Remove a FIXME comment: allow all cold regions of a function to be outlined.

Diff Detail

Event Timeline

sebpop created this revision.Oct 23 2018, 10:10 AM

@sebpop thanks for this patch! I don't see any problems with it (although I would prefer that the test explicitly check that outlined functions contain the correct instructions).

At a higher-level, I'm seeing some problems with the forward/back cold propagation done in getHotBlocks on internal projects. The propagation seems to stop when it encounters simple control flow, like an if-then-else or a for loop, after which cold code is unconditionally executed.

I have a prototype of a different propagation scheme which overcomes some of these limitations.

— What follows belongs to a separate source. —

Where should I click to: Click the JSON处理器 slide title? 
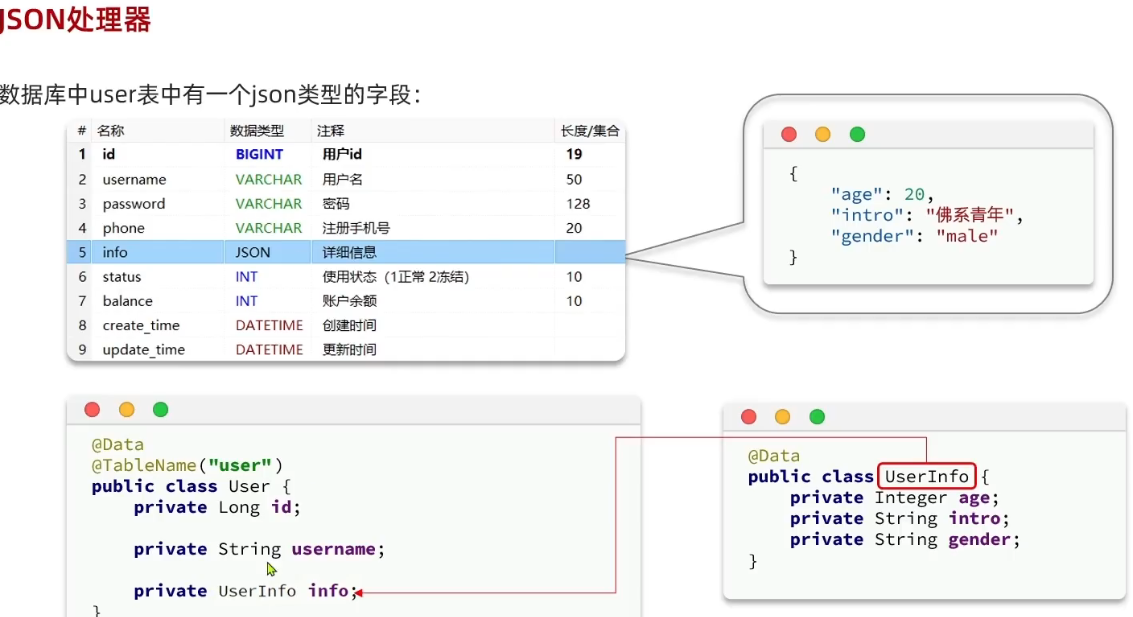tap(75, 20)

The idea is to mark blocks which are post-dominated by a cold block, or are dominated by a cold block, as cold. This is able to handle the control flow I described, and isn't limited to requiring a single exit block. Could you give me a day to evaluate it further, run benchmarks etc. and report back? If it turns out to be promising, istm that it'd make sense to rebase this patch on top of it.

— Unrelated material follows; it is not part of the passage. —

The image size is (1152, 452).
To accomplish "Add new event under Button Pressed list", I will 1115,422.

In D53588#1272789, @vsk wrote:

@sebpop thanks for this patch! I don't see any problems with it (although I would prefer that the test explicitly check that outlined functions contain the correct instructions).

At a higher-level, I'm seeing some problems with the forward/back cold propagation done in getHotBlocks on internal projects. The propagation seems to stop when it encounters simple control flow, like an if-then-else or a for loop, after which cold code is unconditionally executed.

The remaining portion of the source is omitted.